__Source excerpt__:
--*--

- Abstract
- Overview
- Repo Contents
- System Requirements
- Installation Guide
- Demo
- How to use with your data
- Citation
- License
- Issues
Stimuli are represented in the brain by the collective population responses of sensory neurons, and an object presented under varying conditions gives rise to a collection of neural population responses called an object manifold. Changes in the object representation along a hierarchical sensory system are associated with changes in the geometry of those manifolds, and recent theoretical progress connects this geometry with classification capacity, a quantitative measure of the ability to support object classification. Deep neural networks trained on object classification tasks are a natural testbed for the applicability of this relation. We show how classification capacity improves along the hierarchies of deep neural networks with different architectures. We demonstrate that changes in the geometry of the associated object manifolds underlie this improved capacity, and shed light on the functional roles different levels in the hierarchy play to achieve it, through orchestrated reduction of manifolds’ radius, dimensionality and inter-manifold correlations.
This repository provides Matlab implementation of the algorithms described in the paper, allowing for
- direct estimation of classification capacity;
- numerical estimation of object manifolds geometry (i.e. manifolds radius, dimension and inter-manifold correlations) and the classification capacity predicated by the mean-field theory based analysis used in our work.
Furthermore, we provide the code used to generate smooth manifolds described in the paper, as well as the code used in the analysis of both point-cloud and smooth manifolds.

--*--

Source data
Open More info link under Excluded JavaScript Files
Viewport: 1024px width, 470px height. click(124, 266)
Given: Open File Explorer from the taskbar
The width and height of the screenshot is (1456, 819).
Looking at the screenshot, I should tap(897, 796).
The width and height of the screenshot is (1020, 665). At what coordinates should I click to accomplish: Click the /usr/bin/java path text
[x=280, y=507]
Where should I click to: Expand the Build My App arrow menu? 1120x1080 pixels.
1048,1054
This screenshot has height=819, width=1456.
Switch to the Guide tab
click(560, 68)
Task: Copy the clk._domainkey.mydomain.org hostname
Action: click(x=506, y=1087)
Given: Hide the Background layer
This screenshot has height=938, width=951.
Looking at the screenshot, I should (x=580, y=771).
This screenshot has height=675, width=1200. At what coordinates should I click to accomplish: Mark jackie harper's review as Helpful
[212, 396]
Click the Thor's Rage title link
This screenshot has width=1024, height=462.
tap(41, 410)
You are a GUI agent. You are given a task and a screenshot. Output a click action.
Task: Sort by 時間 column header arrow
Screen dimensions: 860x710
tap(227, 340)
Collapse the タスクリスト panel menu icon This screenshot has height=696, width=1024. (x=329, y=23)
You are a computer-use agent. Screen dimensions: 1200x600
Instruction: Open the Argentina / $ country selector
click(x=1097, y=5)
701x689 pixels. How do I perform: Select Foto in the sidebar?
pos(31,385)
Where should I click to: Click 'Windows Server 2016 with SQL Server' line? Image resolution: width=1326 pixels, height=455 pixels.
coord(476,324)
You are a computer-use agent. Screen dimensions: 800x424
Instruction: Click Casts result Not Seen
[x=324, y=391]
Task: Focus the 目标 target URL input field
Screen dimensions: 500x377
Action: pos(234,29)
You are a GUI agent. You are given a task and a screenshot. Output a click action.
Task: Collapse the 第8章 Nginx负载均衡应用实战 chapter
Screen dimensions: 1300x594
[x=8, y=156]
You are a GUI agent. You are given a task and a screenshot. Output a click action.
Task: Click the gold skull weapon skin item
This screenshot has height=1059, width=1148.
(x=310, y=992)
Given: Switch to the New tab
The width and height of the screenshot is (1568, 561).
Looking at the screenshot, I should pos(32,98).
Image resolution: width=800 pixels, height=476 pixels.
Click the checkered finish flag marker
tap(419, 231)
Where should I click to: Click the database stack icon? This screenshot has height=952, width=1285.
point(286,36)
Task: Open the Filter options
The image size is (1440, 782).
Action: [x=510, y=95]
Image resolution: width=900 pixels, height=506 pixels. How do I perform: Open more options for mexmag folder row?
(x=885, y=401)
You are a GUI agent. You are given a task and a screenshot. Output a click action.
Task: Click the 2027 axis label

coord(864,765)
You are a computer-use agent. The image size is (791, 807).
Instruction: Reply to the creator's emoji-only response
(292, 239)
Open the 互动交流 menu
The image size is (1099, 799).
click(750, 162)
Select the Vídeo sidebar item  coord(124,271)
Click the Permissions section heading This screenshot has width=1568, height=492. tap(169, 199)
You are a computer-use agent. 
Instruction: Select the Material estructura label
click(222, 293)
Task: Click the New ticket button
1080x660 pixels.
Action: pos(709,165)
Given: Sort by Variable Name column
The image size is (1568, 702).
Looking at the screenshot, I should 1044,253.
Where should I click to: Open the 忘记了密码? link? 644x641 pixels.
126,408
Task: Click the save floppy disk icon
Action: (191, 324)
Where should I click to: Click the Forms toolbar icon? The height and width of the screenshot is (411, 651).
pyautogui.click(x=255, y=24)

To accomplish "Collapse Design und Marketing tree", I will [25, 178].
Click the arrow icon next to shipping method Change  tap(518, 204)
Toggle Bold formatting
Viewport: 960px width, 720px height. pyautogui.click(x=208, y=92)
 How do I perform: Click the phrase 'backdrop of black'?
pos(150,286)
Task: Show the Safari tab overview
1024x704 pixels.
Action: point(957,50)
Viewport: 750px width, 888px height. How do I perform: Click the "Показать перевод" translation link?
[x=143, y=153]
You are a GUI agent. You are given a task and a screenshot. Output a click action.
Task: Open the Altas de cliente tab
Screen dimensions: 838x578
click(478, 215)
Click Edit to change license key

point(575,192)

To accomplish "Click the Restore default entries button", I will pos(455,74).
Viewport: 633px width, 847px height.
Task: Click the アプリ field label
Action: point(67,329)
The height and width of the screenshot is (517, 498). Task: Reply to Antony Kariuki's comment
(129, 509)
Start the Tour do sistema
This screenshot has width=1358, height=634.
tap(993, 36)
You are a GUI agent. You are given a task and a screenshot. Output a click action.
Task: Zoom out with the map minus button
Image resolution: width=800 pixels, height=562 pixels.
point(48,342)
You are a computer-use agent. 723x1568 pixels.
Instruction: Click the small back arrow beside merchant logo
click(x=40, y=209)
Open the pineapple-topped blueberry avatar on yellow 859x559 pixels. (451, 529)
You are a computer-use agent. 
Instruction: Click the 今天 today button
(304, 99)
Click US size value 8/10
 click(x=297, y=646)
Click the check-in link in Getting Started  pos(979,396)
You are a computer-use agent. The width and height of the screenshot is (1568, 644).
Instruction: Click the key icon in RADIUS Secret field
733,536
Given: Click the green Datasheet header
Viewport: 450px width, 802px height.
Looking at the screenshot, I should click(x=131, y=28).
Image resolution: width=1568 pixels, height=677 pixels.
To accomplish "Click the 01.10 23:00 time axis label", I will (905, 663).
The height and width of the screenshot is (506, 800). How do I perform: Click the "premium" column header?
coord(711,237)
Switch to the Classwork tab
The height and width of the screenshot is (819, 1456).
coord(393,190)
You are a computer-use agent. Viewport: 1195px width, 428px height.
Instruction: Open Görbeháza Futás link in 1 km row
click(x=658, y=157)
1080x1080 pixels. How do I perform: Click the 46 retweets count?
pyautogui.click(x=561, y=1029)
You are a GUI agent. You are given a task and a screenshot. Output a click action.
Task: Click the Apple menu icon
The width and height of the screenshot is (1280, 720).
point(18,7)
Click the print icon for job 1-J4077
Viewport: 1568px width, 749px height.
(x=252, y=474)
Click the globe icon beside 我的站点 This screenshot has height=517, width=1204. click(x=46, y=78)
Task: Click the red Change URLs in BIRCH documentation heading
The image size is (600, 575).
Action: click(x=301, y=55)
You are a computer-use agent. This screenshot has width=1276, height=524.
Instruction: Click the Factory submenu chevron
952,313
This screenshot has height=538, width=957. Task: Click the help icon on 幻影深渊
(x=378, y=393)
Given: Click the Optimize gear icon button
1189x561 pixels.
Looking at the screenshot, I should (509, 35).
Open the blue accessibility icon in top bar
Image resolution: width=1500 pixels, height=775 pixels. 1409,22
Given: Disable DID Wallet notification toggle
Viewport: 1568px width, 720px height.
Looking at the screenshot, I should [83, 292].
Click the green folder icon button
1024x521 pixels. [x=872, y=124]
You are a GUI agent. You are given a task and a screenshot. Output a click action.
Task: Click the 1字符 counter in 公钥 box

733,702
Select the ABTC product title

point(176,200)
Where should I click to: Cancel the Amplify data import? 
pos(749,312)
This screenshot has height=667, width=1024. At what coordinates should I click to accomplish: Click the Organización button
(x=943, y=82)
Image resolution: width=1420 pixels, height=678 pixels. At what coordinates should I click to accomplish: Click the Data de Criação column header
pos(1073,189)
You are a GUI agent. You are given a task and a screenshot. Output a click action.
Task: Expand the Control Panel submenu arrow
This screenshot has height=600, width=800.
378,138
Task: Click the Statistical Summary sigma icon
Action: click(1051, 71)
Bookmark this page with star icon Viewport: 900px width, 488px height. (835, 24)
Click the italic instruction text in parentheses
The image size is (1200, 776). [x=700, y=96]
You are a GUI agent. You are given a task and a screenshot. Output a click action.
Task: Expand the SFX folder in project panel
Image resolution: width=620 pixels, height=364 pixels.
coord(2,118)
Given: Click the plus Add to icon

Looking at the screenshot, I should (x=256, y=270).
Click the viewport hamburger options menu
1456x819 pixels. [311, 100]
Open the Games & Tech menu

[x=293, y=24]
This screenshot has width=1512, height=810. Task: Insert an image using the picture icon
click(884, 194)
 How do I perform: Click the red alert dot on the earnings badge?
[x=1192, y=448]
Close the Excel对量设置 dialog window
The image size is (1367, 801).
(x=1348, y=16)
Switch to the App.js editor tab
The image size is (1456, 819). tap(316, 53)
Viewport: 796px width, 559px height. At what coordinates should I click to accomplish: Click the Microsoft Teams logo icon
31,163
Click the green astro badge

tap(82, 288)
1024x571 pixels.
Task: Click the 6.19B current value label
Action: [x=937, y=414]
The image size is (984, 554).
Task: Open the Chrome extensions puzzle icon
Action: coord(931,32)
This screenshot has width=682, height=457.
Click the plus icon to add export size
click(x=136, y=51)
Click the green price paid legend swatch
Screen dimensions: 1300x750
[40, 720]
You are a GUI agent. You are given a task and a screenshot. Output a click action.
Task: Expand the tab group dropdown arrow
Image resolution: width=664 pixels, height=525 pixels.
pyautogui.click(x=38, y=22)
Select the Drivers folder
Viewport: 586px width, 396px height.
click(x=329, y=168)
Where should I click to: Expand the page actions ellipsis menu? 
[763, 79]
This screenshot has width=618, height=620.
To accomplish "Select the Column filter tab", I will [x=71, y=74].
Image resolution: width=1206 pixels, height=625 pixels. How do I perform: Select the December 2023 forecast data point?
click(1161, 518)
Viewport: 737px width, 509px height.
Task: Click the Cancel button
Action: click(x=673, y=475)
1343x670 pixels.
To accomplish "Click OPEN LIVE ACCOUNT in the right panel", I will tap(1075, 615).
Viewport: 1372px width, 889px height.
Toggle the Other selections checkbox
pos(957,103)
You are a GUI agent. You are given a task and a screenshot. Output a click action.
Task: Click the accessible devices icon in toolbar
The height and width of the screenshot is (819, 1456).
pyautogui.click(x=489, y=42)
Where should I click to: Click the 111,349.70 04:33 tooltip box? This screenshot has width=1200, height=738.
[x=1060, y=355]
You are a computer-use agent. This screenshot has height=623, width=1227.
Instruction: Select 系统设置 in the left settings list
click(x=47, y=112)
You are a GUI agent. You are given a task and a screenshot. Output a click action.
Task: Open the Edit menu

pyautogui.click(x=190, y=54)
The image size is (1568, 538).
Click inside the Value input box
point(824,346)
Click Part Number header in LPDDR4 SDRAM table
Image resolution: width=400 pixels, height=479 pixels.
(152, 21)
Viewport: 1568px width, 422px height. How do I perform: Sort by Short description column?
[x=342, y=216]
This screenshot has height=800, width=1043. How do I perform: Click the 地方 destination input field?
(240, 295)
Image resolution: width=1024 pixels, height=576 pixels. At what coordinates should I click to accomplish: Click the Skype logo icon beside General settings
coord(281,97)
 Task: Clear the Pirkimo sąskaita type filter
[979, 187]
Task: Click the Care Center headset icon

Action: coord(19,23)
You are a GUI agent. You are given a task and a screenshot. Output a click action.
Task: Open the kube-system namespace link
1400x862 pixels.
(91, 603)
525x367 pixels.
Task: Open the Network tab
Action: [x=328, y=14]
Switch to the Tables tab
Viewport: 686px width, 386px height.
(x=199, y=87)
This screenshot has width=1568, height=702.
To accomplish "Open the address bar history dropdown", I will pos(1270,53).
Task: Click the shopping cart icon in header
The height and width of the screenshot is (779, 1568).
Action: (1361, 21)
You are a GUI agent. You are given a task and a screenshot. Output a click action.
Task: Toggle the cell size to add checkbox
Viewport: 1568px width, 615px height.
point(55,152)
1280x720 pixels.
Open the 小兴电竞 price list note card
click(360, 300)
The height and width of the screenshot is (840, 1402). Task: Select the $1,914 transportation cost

--*--

__Directive A__:
Can you rewrite the records as a numbered list, starting with the line with "Where should I click to: Click 'Windows" and going on through the line with "Action: pos(709,165)", leaving out any blank lines?
__Directive B__:
Could you extend the README on object manifold geometry and classification capacity past its final sentence?
The text and the records are unrelated to each other.

__Response A__:
1. Where should I click to: Click 'Windows Server 2016 with SQL Server' line? Image resolution: width=1326 pixels, height=455 pixels.
2. coord(476,324)
3. You are a computer-use agent. Screen dimensions: 800x424
4. Instruction: Click Casts result Not Seen
5. [x=324, y=391]
6. Task: Focus the 目标 target URL input field
7. Screen dimensions: 500x377
8. Action: pos(234,29)
9. You are a GUI agent. You are given a task and a screenshot. Output a click action.
10. Task: Collapse the 第8章 Nginx负载均衡应用实战 chapter
11. Screen dimensions: 1300x594
12. [x=8, y=156]
13. You are a GUI agent. You are given a task and a screenshot. Output a click action.
14. Task: Click the gold skull weapon skin item
15. This screenshot has height=1059, width=1148.
16. (x=310, y=992)
17. Given: Switch to the New tab
18. The width and height of the screenshot is (1568, 561).
19. Looking at the screenshot, I should pos(32,98).
20. Image resolution: width=800 pixels, height=476 pixels.
21. Click the checkered finish flag marker
22. tap(419, 231)
23. Where should I click to: Click the database stack icon? This screenshot has height=952, width=1285.
24. point(286,36)
25. Task: Open the Filter options
26. The image size is (1440, 782).
27. Action: [x=510, y=95]
28. Image resolution: width=900 pixels, height=506 pixels. How do I perform: Open more options for mexmag folder row?
29. (x=885, y=401)
30. You are a GUI agent. You are given a task and a screenshot. Output a click action.
31. Task: Click the 2027 axis label
32. coord(864,765)
33. You are a computer-use agent. The image size is (791, 807).
34. Instruction: Reply to the creator's emoji-only response
35. (292, 239)
36. Open the 互动交流 menu
37. The image size is (1099, 799).
38. click(750, 162)
39. Select the Vídeo sidebar item  coord(124,271)
40. Click the Permissions section heading This screenshot has width=1568, height=492. tap(169, 199)
41. You are a computer-use agent. 
42. Instruction: Select the Material estructura label
43. click(222, 293)
44. Task: Click the New ticket button
45. 1080x660 pixels.
46. Action: pos(709,165)

__Response B__:
For numerical estimation of object manifolds geometry and the classification capacity based on the metric used in our analysis, a follow-up work on speech recognition deep networks provides a python implementation.
- library: reusable Matlab library code.
- point_cloud_analysis: Matlab code used in the paper for the analysis of point cloud manifods.
- smooth_manifolds_generation: Matlab code used in the paper for the generation of smooth manifods.
- smooth_manifolds_analysis: Matlab code used in the paper for the analysis of smooths manifolds.
- FOptM: copy of the code of [Wen & Yib 2010] (A Feasible method for Optimization with Orthogonality Constraints) from their web site. See their README for more details.
The code requires:
- Matlab from MathWorks, version R2017a or later (tested on R2017a);
- Any OS supported by the Matlab platform (tested on Windows 10, MAC OS and Gentoo Linux);
- CPLEX from IBM, version 128 or later (tested on CPLEX studio 128)
- MatConvNet code and publically available models from the official website.
No special hardware is required, but MatConvNet may take advantage of a GPU (as indicated in its installation instuctions), which may speed-up manifold generation by a factor.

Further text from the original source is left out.